M. le président. La parole est à Mme la secrétaire d’État.

Mme Sarah El Haïry, secrétaire dÉtat auprès du ministre des armées et du ministre de léducation nationale et de la jeunesse, chargée de la jeunesse et du service national universel. Madame la sénatrice Laurence Garnier, en effet, nous portons toutes les deux un regard particulier sur la Loire-Atlantique…

Orange a présenté son plan d’extinction du réseau cuivre, plan qui a fait l’objet d’une consultation publique – vous l’avez suivie, à l’instar des syndicats. L’arrêt du réseau cuivre est largement souhaitable pour l’ensemble de la filière à de nombreux égards, notamment pour des raisons écologiques, la fibre étant trois fois moins énergivore que le cuivre, ce qui, dans le contexte que nous connaissons, est un enjeu important qu’il faut prendre en compte.

Toutefois, madame la sénatrice, comme vous l’avez souligné, la transition du cuivre vers la fibre doit s’accompagner des garanties nécessaires de disponibilité, de qualité et d’abordabilité des services à l’égard de nos concitoyens et des collectivités.

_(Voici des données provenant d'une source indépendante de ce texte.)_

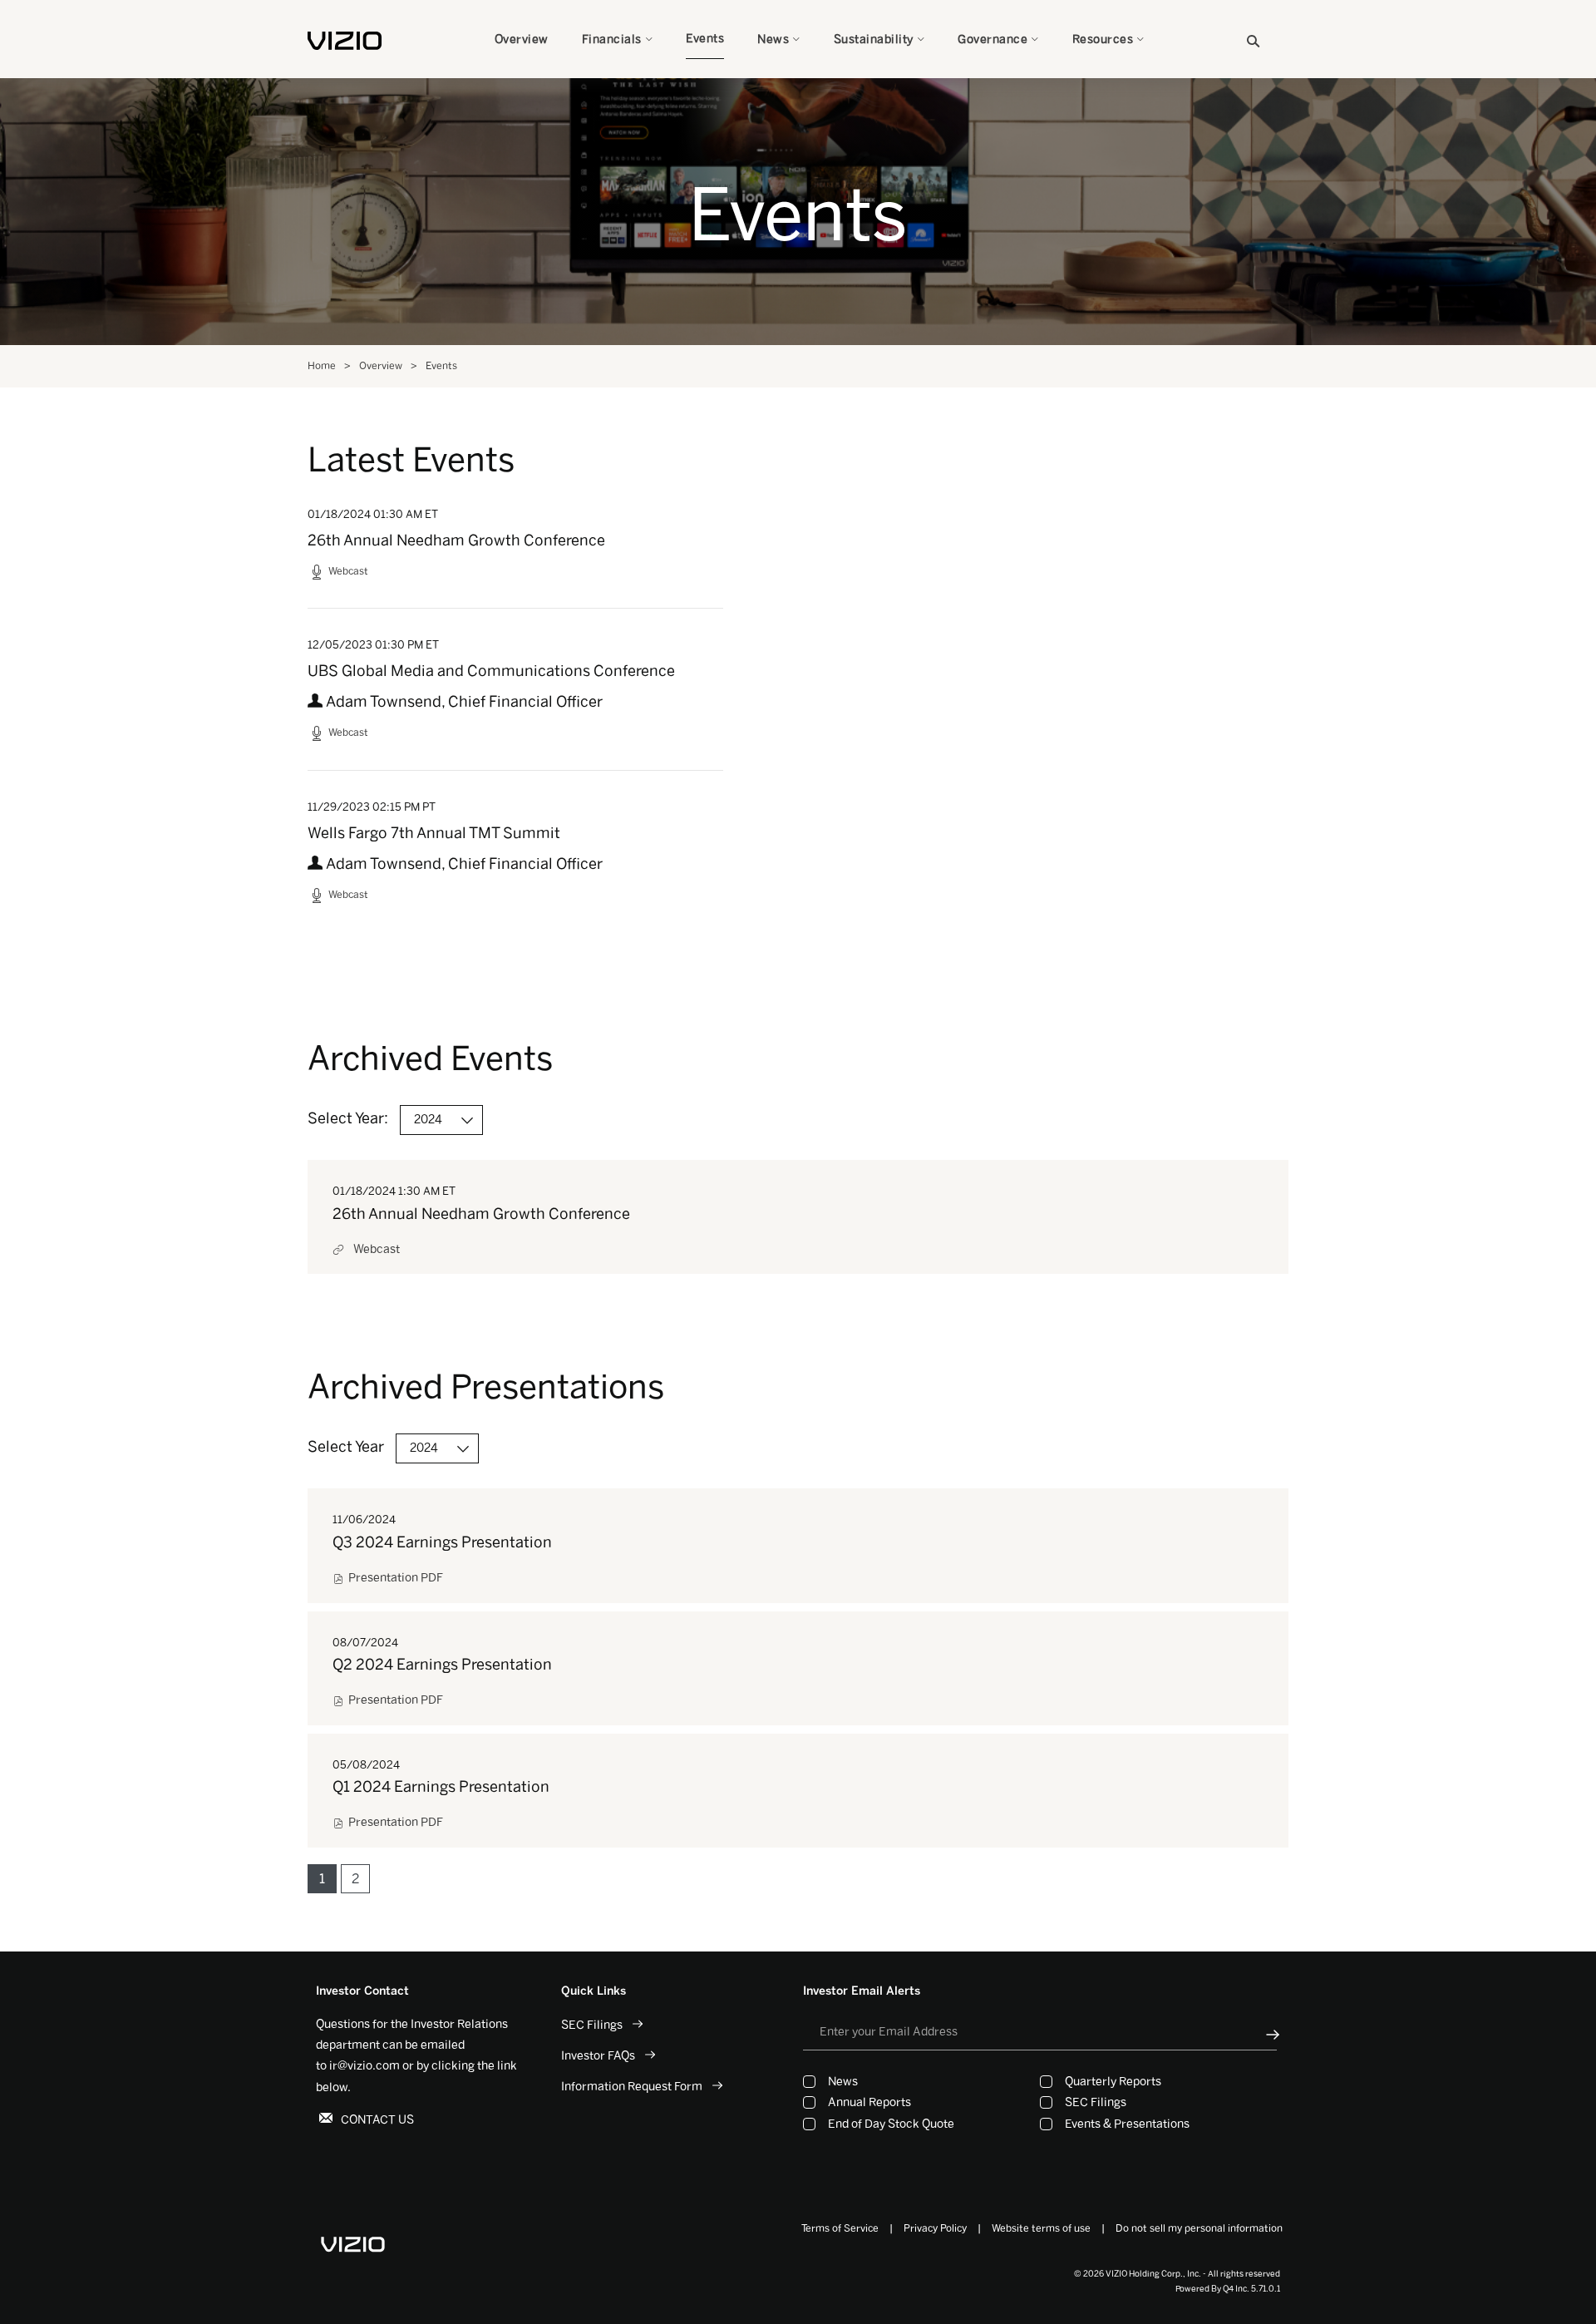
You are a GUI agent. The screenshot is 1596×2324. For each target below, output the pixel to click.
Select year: (348, 1118)
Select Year (346, 1447)
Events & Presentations (1127, 2124)
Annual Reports (869, 2102)
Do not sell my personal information (1199, 2228)
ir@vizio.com (364, 2066)
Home (322, 366)
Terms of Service (840, 2228)
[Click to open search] (1253, 42)
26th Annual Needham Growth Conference (456, 540)
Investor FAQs (598, 2056)
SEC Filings (592, 2025)
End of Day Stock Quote (891, 2124)
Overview (380, 366)
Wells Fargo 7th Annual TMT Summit (434, 833)
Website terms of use (1041, 2228)
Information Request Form (631, 2087)
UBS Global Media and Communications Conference (491, 671)
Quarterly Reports (1113, 2081)
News (843, 2081)
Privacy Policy (935, 2228)
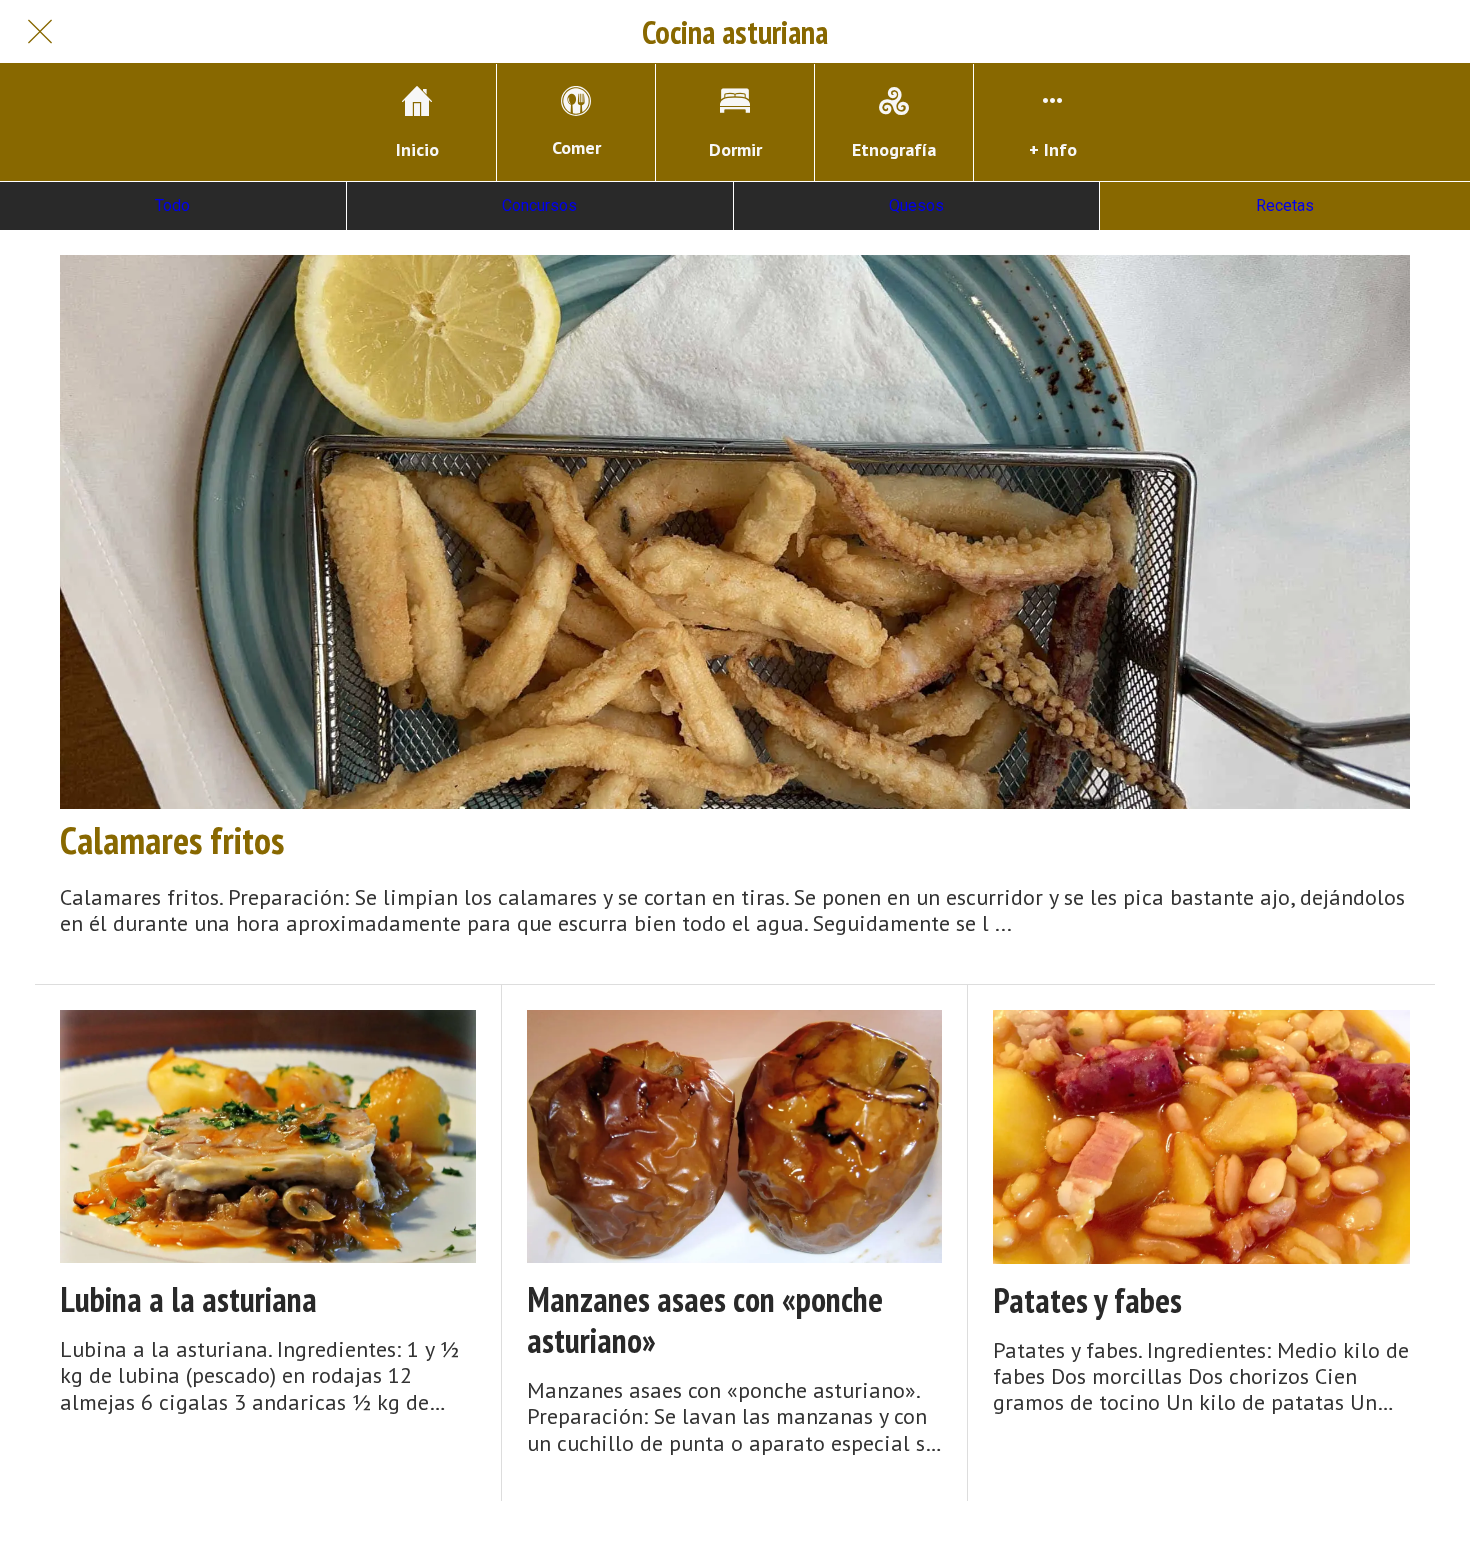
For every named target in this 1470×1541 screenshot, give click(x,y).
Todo (172, 205)
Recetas (1285, 205)
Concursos (539, 205)
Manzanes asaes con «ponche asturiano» (705, 1320)
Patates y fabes (1087, 1300)
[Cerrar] (40, 32)
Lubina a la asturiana (188, 1299)
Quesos (916, 205)
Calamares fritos (172, 840)
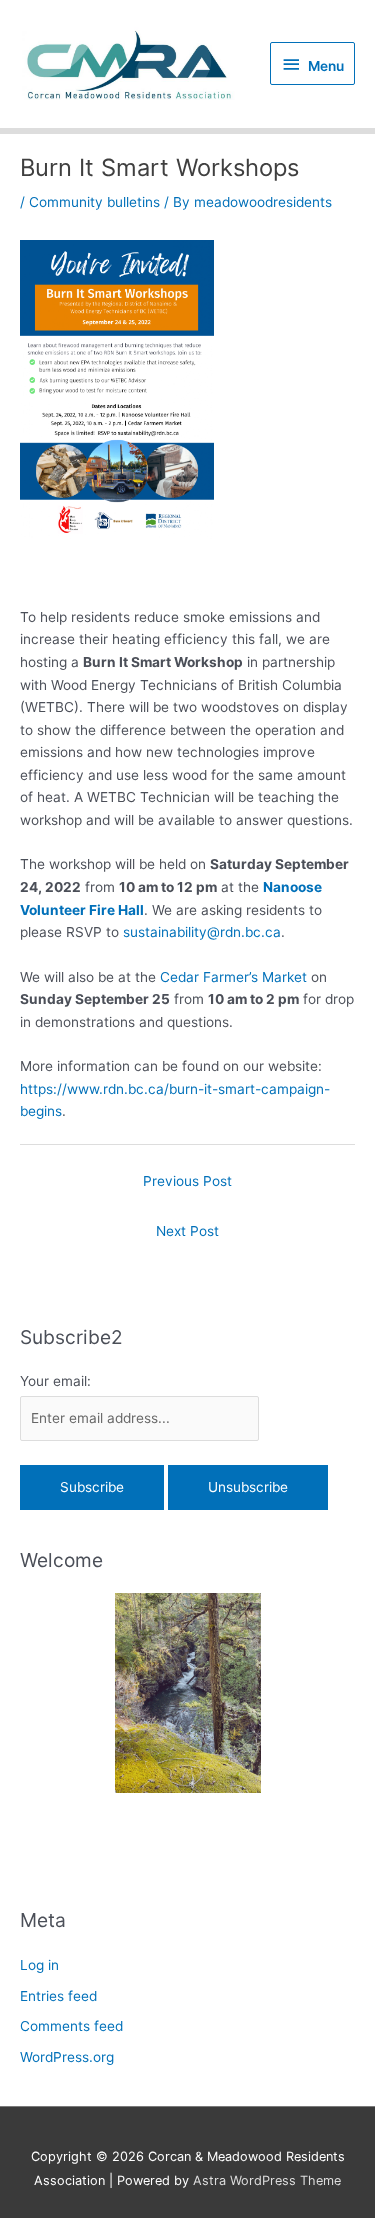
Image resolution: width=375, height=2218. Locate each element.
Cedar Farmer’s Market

Vous avez évoqué des cas très particuliers, comme la téléassistance pour les personnes âgées, qui sont parmi les publics les plus vulnérables et les plus susceptibles d’être en difficulté ; à ce titre, il nous faut préserver ce dispositif essentiel pour nos aînés. Si le numérique peut être une aide au quotidien pour nos concitoyens, tous ces services sont dépendants du réseau. Certains d’entre eux sont déjà compatibles avec la voix sur IP, donc via le réseau internet.

L’ensemble des fédérations ont été informées dès 2015 du programme de fin du réseau téléphonique commuté, le RTC. Les solutions sont donc clairement identifiées aujourd’hui : il s’agit soit de les faire migrer sur la fibre, soit de privilégier l’usage de la technologie GPRS/GSM (General Packet Radio Service/Global System for Mobile Communications).

Une circulaire a été transmise à l’ensemble des préfets pour les inciter à la vigilance que vous appelez de vos vœux : il leur incombe, car c’est une nécessité, de prévoir une information beaucoup plus large et transparente auprès des élus locaux et de rassurer nos concitoyens, nombre d’entre eux étant inquiets de l’arrêt du réseau cuivre.

Madame la sénatrice, je vous adresserai un état des lieux spécifique de la situation Loire-Atlantique, puisque vous y tenez.

M. le président. La parole est à Mme Laurence Garnier, pour la réplique.

Mme Laurence Garnier. Madame la secrétaire d’État, vous avez répondu sur le premier volet de la question et m’avez rassurée sur un certain nombre de points, même si tout reste à construire.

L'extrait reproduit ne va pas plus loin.